Operation Mad Ball - Richard Quine

Operation Mad Ball de Richard Quine (1957) (littéralement opération bal fou), longtemps invisible, est ressorti dans une salle à Paris courant septembre 2007 sous le titre "Le bal des cinglés" (traduction un peu crétine s'il en est), mais il ne se joue déjà plus. C'est l'organisation du bal qui est "folle" mais pas les protagonistes. Il met en scène Jack Lemmon en soldat qui arrive à force d'obstination à organiser un bal dans une auberge tenue par une "Française" à l'accent américain. En effet, nous sommes en 1945, le conflit mondial est terminé mais l'Armée américaine stationne quelque part en France.
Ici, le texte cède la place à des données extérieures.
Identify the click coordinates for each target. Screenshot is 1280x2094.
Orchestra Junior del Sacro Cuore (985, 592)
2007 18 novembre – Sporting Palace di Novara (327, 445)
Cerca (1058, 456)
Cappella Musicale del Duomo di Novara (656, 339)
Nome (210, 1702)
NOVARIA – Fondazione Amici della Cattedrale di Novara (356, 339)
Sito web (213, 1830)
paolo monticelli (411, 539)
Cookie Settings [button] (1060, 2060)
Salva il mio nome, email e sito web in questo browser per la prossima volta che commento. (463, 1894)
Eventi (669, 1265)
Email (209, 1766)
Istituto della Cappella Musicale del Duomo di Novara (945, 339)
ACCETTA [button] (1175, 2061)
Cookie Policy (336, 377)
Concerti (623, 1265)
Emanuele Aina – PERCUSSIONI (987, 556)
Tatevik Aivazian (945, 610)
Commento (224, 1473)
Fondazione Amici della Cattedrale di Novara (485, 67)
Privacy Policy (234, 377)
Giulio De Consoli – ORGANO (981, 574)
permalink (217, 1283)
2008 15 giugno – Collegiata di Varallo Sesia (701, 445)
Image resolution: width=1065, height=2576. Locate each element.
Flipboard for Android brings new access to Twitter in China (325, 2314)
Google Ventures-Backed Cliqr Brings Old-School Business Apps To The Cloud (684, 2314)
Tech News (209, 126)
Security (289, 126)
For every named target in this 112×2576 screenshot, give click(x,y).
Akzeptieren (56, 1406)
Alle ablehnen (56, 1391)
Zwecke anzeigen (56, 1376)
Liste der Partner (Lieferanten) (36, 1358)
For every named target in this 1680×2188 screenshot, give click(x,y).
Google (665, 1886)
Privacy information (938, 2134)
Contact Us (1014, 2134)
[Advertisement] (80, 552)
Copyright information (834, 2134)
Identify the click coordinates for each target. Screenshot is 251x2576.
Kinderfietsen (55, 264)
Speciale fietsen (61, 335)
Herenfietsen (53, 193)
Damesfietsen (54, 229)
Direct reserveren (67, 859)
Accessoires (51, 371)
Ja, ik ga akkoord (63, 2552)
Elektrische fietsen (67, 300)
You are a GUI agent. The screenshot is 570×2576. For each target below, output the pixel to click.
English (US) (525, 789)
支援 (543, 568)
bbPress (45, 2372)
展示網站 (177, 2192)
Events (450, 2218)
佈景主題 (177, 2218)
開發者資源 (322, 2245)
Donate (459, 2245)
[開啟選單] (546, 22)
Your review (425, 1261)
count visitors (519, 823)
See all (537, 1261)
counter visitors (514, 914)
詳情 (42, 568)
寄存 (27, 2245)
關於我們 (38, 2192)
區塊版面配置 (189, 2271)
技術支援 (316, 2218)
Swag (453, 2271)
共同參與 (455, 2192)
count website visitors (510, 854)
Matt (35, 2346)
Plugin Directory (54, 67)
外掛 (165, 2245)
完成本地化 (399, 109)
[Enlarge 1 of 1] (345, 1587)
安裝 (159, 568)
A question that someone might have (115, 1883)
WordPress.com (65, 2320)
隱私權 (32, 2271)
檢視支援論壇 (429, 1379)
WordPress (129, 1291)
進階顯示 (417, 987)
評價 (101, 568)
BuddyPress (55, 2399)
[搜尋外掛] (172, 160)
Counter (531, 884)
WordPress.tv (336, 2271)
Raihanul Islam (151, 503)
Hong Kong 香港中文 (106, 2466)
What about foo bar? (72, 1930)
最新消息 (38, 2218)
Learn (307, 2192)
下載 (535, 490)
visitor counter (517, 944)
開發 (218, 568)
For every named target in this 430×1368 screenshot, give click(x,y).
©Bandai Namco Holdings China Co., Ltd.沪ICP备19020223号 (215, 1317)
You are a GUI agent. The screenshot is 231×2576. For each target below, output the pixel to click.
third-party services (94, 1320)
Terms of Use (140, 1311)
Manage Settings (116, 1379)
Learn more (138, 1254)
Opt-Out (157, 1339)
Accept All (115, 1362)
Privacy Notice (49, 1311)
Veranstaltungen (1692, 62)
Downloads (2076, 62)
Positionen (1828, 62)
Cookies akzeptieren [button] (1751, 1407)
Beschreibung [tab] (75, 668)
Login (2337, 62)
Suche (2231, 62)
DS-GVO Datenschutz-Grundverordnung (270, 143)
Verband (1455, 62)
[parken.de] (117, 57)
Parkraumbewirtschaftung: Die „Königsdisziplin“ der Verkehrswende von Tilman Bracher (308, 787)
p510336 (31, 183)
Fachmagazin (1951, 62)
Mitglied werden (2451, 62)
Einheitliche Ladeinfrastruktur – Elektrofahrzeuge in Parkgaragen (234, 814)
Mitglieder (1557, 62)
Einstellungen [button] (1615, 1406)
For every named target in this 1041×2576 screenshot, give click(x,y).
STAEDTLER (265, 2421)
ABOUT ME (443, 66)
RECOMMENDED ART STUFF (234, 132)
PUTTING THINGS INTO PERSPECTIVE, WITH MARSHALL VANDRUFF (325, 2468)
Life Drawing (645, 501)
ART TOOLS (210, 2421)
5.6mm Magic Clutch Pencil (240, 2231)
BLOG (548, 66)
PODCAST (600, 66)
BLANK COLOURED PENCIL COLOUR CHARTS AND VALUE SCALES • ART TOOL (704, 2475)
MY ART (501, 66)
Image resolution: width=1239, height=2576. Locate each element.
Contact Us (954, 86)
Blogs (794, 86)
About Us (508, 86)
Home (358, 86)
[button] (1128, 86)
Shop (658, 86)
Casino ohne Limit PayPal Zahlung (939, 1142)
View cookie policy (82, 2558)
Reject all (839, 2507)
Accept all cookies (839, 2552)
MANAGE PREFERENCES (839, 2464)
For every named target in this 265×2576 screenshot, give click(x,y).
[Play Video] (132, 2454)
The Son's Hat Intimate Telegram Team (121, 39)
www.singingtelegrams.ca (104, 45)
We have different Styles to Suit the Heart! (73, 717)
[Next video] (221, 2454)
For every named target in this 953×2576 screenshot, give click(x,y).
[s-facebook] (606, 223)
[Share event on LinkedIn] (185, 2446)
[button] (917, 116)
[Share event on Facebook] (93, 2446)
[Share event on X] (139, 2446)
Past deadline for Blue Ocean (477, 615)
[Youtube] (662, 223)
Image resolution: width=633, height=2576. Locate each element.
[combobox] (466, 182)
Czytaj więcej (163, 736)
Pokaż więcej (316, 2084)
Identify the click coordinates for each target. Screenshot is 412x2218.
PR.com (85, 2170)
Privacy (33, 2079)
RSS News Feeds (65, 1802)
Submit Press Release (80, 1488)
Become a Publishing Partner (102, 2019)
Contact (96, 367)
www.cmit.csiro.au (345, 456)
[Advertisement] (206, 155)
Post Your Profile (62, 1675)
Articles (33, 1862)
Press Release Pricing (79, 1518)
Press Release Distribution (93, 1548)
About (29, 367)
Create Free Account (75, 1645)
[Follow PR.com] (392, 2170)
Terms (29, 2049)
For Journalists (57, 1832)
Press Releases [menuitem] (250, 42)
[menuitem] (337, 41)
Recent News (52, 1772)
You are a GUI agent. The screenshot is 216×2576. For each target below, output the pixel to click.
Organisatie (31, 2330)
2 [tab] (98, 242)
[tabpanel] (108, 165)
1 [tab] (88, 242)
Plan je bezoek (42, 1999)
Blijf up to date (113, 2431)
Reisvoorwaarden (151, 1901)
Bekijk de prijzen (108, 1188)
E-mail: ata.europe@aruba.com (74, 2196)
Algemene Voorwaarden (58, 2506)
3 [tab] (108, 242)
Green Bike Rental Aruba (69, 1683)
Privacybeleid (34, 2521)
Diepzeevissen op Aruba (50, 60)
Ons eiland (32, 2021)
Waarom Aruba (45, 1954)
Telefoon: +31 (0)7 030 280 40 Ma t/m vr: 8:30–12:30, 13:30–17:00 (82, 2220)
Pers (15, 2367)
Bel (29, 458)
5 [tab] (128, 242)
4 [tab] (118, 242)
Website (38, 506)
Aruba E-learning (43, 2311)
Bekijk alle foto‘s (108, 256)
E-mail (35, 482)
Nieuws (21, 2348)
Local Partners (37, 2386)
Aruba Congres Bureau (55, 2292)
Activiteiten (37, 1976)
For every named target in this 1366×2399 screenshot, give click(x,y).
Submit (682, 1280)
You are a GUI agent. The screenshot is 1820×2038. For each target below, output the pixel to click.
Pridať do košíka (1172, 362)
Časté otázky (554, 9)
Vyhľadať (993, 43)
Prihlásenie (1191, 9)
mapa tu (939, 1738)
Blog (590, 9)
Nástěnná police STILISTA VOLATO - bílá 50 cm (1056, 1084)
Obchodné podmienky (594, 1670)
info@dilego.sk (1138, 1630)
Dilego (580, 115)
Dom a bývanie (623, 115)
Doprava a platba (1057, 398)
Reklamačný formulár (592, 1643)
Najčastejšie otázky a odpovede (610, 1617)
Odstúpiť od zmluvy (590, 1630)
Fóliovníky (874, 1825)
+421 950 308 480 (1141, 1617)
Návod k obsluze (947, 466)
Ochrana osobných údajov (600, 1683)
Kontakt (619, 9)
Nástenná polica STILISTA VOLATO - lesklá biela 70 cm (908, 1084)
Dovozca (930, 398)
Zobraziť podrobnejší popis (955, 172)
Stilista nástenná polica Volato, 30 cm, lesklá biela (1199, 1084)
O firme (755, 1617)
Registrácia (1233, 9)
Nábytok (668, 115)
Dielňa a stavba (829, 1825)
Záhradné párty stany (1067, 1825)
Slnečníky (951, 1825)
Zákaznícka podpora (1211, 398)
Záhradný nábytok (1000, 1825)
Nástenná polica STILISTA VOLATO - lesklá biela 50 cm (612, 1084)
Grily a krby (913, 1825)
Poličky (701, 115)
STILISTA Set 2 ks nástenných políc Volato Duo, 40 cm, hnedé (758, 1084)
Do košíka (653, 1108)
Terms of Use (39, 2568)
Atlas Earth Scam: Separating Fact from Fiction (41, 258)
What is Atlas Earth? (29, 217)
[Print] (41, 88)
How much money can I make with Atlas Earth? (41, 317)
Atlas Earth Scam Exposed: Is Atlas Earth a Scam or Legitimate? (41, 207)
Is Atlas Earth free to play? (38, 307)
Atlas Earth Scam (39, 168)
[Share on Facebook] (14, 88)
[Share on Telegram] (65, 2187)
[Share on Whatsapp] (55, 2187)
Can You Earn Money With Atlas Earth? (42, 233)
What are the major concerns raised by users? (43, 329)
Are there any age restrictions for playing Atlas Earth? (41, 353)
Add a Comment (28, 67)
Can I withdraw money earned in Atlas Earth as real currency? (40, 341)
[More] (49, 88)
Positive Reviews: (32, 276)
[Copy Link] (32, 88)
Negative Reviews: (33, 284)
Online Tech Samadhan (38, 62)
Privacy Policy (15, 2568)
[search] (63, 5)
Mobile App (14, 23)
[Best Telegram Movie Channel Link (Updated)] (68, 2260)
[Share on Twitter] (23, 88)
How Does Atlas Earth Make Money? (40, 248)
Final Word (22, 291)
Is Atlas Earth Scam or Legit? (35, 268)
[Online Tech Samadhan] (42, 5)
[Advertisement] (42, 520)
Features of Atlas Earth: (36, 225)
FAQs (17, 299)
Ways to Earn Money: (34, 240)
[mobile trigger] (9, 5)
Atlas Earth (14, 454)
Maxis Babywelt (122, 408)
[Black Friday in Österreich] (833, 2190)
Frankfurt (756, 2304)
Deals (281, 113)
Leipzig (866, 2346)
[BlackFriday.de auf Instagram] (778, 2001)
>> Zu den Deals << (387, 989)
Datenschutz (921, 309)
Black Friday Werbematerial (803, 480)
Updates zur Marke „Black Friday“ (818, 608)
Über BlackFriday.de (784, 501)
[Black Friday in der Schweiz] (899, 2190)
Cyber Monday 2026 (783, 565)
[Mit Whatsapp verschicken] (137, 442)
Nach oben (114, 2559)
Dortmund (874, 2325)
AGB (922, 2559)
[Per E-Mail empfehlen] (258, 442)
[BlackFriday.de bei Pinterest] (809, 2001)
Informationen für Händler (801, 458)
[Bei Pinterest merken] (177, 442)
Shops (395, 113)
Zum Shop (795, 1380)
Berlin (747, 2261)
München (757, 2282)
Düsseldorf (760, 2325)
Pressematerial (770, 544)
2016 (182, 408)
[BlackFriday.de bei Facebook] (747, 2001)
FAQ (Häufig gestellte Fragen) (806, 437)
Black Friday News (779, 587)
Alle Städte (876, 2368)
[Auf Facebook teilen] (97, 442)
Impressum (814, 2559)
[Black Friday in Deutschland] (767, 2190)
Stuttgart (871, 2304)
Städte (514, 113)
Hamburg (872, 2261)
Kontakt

Il est interdit pour les personnels de l'armée, hommes de troupe et femmes infirmières (au rang d'officier), de "se fréquenter" sur la base. Ce bal servira à officialiser les rencontres fortuites qui l'ont précédé. Tous les personnages types de l'armée sont réprésentés dont le commandant plutôt borné. Filmée en noir et blanc, cette oeuvre n'est pas totalement réussie et a vieilli. Il manque le grain de folie de Blake Edwards comme dans Operation Petticoat (Opération Jupons) (1959). En revanche, Richard Quine (qui s'est suicidé en 1989) fera d'excellents long-métrages comme Bell, book and Candle (l'Adorable voisine) (1958) et The Notorious Landlady (L'inquiétante dame en noir) (1962), les deux avec Kim Novak et Jack Lemmon.